INFORMATION SUPPLIED
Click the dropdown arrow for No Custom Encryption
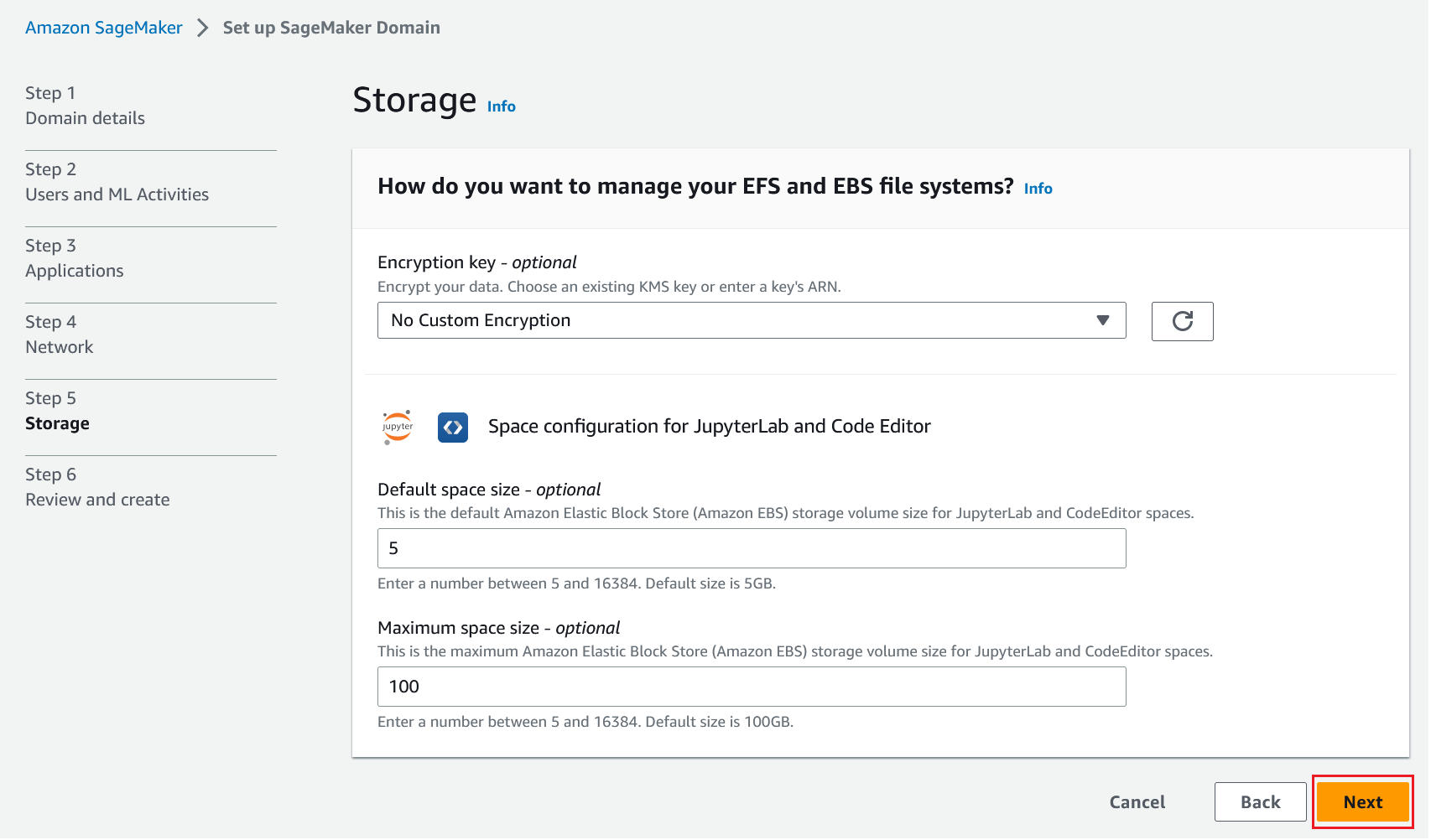 point(1102,320)

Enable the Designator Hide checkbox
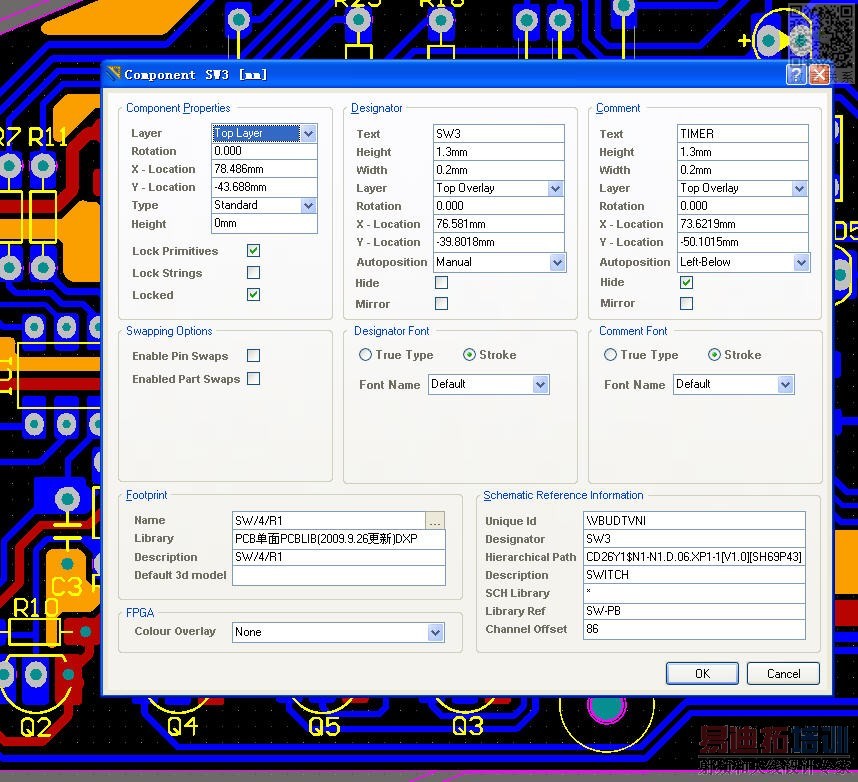click(441, 283)
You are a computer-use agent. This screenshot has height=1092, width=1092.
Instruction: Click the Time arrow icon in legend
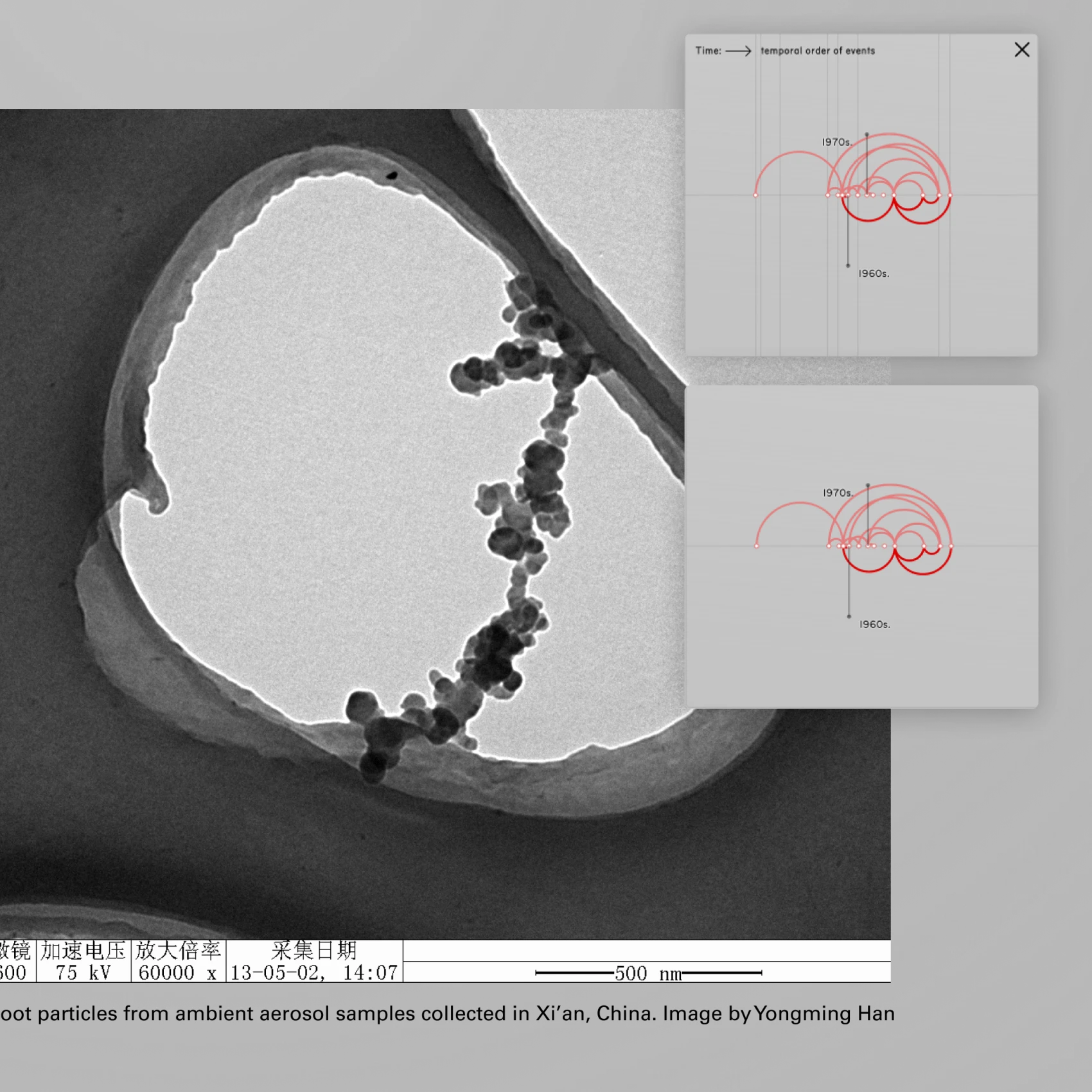coord(738,51)
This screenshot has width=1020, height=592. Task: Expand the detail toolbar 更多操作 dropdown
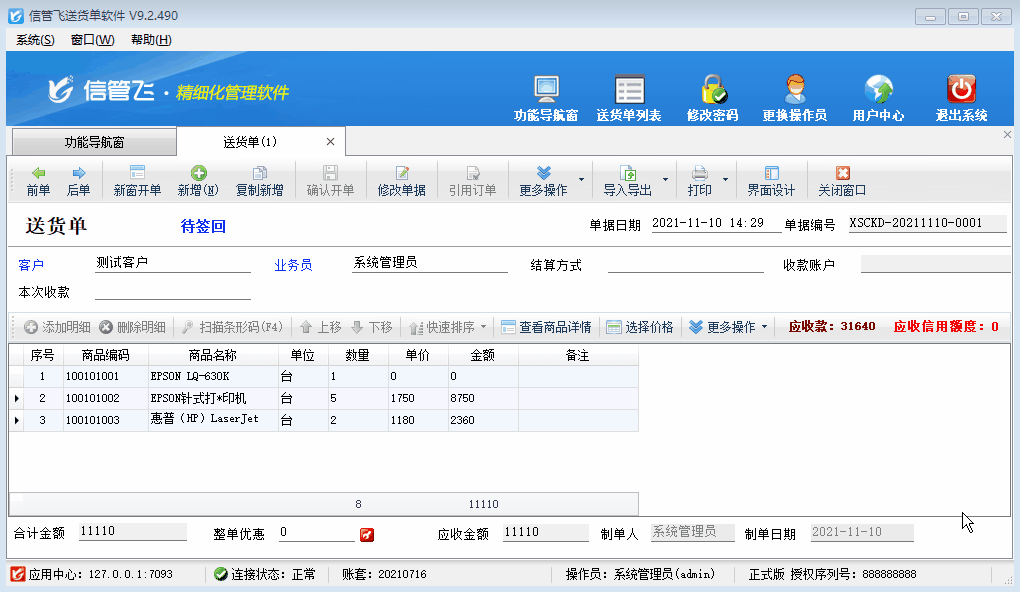pos(764,327)
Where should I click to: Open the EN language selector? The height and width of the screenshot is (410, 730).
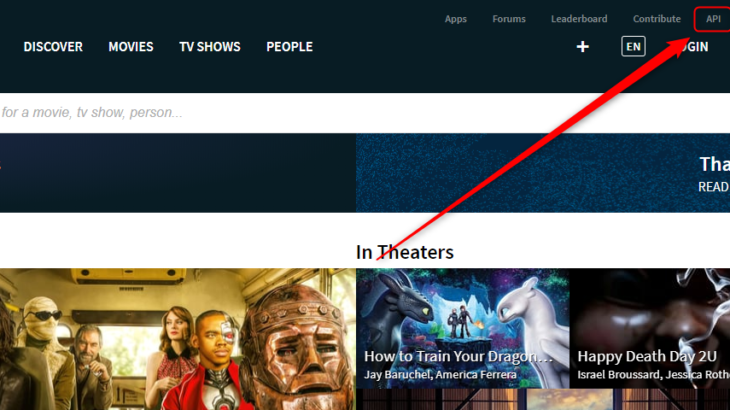[633, 47]
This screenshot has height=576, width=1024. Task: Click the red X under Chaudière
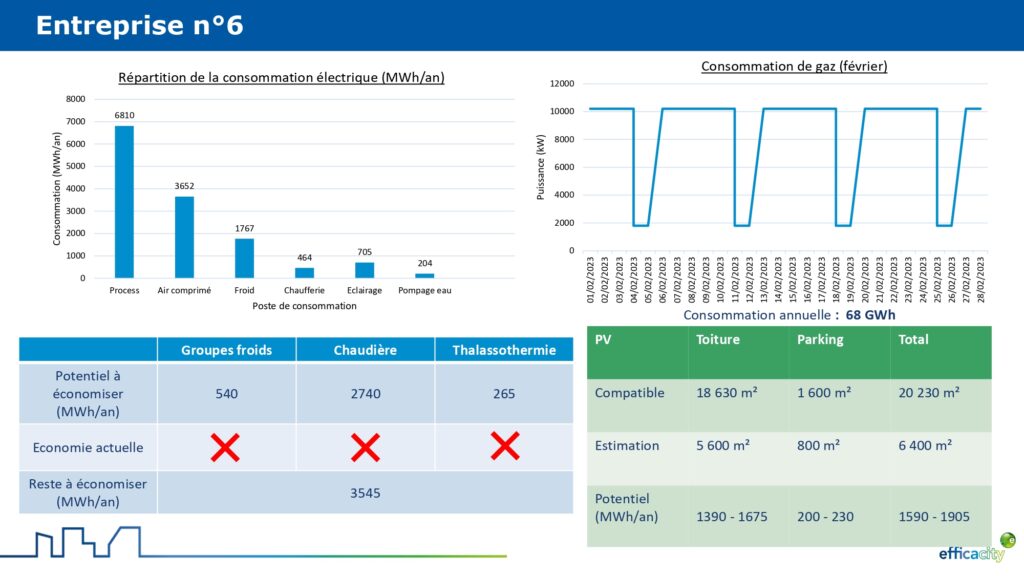[x=365, y=448]
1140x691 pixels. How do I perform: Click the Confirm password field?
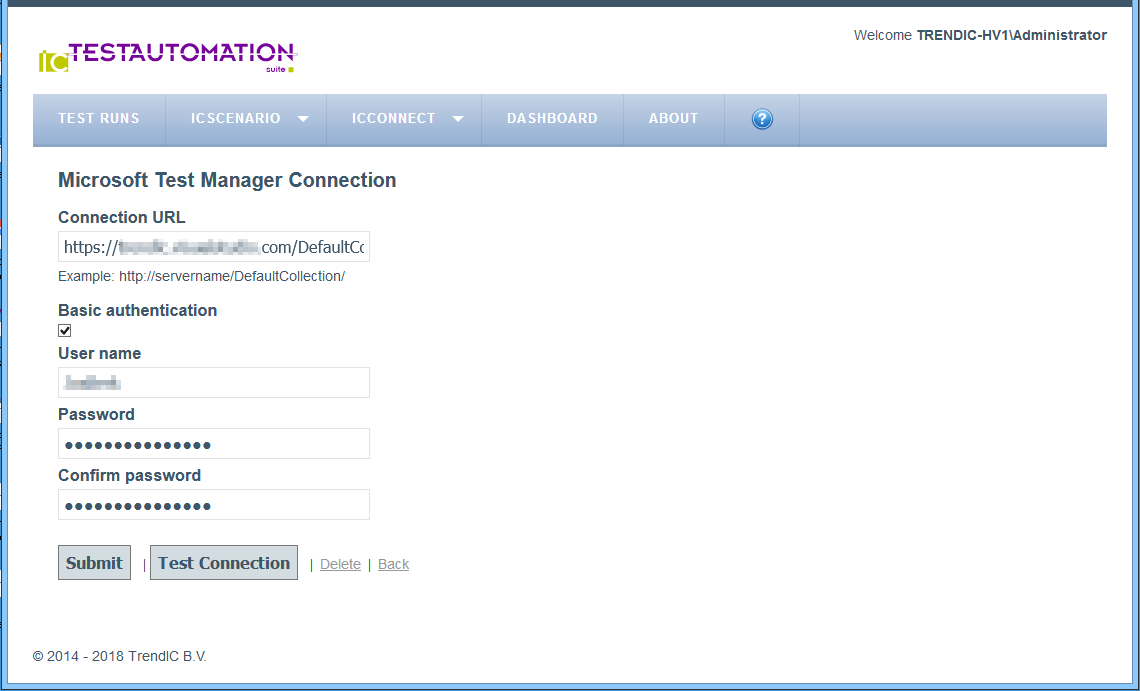pyautogui.click(x=213, y=504)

WHAT TO WORK ON
Scale all the lines above: write each one out in full, with the coordinates in its answer multiplied by 2.2 and rounded to whole numbers, halves going up. Keep every other number as it is, and leave out the pictures.

ANSWER IN FULL
Click the dropdown arrow for No Custom Encryption
 point(2424,704)

Enable the Designator Hide checkbox
click(970, 623)
You are a computer-use agent. This screenshot has height=1092, width=1092.
Instruction: Click the Time arrow icon in legend
coord(1624,112)
This screenshot has width=1020, height=592. Task: Expand the detail toolbar 更多操作 dropdown
pos(1681,719)
Where should I click to: Open the EN language selector? The height and width of the screenshot is (410, 730).
[1393, 103]
This screenshot has height=576, width=1024. Task: Click the red X under Chaudière
[x=803, y=986]
1140x691 pixels. How do I perform: Click the Confirm password field?
pyautogui.click(x=469, y=1109)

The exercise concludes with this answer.